She had a fair point.

But it turned out that all our discussion was useless, for in that next second, all the werewolves suddenly jumped on the road. Five of them rammed the Jeep from one side while the other four rammed it from the other side, causing me to lose control of the wheel. The Jeep spun around and came to a halt at the side of the road. If it had gone to the side a foot more, it would have toppled over into the forest.

I got out and immediately shifted, realizing it was too late to run from them. Alexis came out and shifted behind me.

As I leaped into the air to get the upper hand on the wolves, so did they all, and instead of me jumping on top of them, we clashed into the air. My claws dug into their fur, their claws sank into my skin, and we all fell to the ground, our bodies entangled. I had just taken on four wolves by myself, leaving Alexis to fend for herself against the other five.

There was something very different about these wolves that I had never seen in any of my pack members. I had never seen it in myself, either. These were feral wolves, their eyes blazing red, froth foaming from their mouths, and their claws drenched in blood.

I got up and immediately tackled the werewolves who were standing around me, sending them flying everywhere. They were werewolves, for sure, but I was the only one among them who had unlocked the wolf within. I was bigger than them, stronger than them, and could take on all of them. I could not say the same for Alexis, who, I noticed, was having a hard time keeping up with the five werewolves who were attacking her.

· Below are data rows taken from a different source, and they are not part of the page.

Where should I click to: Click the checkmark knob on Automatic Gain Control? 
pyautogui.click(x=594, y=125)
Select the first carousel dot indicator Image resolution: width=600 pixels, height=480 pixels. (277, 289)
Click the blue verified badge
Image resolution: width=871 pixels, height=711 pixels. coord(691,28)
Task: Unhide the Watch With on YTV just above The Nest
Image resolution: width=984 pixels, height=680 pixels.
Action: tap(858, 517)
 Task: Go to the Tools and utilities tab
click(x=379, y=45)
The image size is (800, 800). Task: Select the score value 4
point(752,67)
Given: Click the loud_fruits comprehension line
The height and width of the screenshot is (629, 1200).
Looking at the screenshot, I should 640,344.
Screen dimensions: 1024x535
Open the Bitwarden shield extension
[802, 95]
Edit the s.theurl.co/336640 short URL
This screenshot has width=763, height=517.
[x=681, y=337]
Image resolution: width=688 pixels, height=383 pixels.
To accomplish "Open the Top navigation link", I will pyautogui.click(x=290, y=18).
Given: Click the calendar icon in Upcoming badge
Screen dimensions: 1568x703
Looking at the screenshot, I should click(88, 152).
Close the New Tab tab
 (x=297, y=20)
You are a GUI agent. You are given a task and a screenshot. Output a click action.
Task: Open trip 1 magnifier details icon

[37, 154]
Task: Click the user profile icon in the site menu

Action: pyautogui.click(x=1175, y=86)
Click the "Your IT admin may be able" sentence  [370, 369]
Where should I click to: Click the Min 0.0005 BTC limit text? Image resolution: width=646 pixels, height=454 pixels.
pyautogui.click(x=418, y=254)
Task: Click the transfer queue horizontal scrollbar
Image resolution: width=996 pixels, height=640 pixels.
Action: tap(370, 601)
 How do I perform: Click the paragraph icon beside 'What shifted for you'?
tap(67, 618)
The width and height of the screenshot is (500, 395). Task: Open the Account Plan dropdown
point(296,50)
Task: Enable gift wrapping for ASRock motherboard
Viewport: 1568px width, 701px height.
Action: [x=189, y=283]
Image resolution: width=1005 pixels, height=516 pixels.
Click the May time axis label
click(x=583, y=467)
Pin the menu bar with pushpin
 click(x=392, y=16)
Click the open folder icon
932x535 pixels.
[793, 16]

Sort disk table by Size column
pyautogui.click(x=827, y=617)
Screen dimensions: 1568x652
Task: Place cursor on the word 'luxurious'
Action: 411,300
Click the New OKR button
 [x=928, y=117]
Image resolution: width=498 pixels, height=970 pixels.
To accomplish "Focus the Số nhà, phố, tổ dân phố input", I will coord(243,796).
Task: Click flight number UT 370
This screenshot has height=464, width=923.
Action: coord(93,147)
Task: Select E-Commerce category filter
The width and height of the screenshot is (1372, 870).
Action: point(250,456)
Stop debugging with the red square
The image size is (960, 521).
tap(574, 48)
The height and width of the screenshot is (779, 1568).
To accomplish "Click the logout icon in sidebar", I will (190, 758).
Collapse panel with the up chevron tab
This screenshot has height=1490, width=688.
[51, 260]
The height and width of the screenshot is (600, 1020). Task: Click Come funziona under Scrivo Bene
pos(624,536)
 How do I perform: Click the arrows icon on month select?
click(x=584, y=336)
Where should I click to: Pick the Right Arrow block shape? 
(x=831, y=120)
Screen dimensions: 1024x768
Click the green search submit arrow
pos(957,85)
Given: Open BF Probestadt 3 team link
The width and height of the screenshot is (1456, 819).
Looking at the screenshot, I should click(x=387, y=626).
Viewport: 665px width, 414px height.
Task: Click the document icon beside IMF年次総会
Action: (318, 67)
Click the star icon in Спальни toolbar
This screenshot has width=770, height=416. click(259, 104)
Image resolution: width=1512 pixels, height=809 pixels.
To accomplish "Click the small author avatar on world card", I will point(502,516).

I rushed to her side, biting down the head of one of the werewolves around her. He whimpered and receded from the fight, tending to his wounds. The other four werewolves retreated and waited for the entire pack to regroup. We stood there on the precipice of the forest, just a few feet from the road, me and Alexis on one side and the nine werewolves on the other side.

They’re too damn powerful! It’s like they’re feral or something, Alexis said.

Don’t worry. We’ve got this, I consoled her.

I rushed at the werewolves, baring my teeth and stretching my claws, hoping to tackle them and slit their throats, bite off their heads, but just as I reached them, something strange—something that I’d never thought would happen—happened.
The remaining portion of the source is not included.